**Directions**
First find the line with "Given: Open the Options menu" in the entries below, then set down exactly every line through the line with "Image resolution: width=1000", that line included.
-------- Source information --------
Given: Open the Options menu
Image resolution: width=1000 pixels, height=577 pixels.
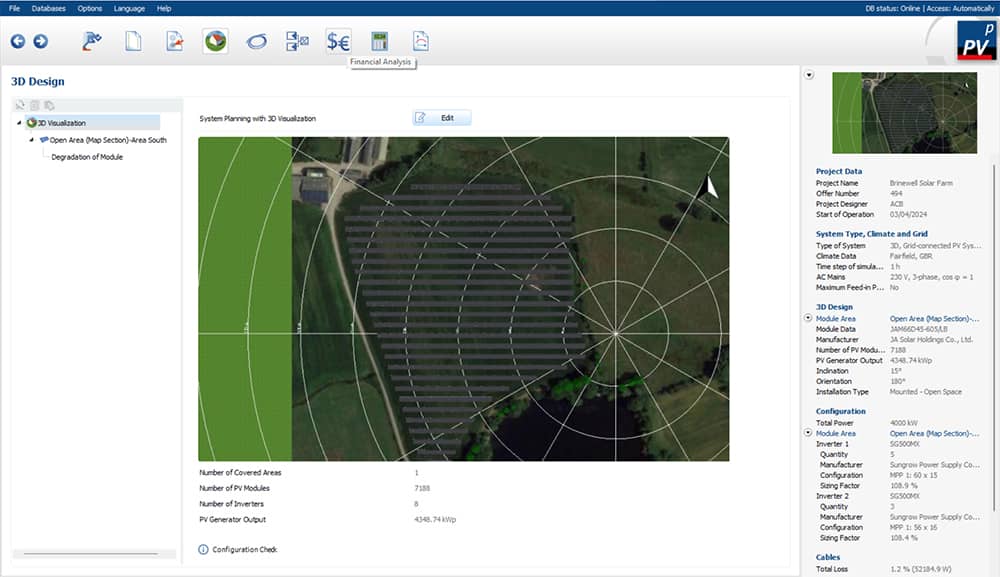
--------
-------- Source information --------
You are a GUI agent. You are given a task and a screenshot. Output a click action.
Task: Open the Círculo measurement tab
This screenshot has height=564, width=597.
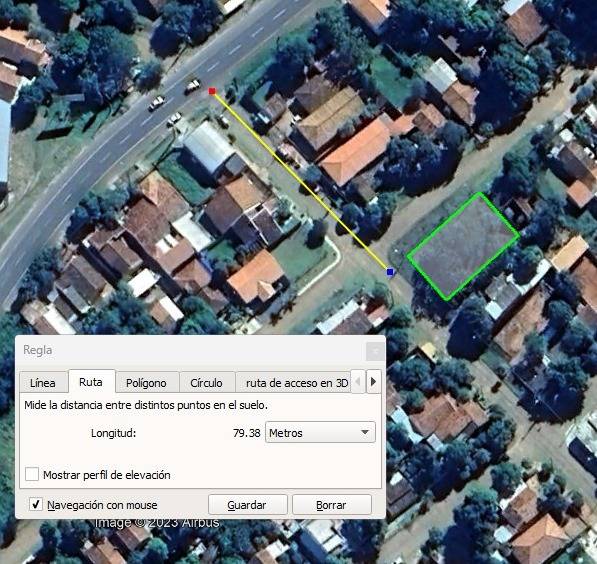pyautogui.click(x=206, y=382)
--------
**Exercise response**
Given: Open the Options menu
Image resolution: width=1000 pixels, height=577 pixels.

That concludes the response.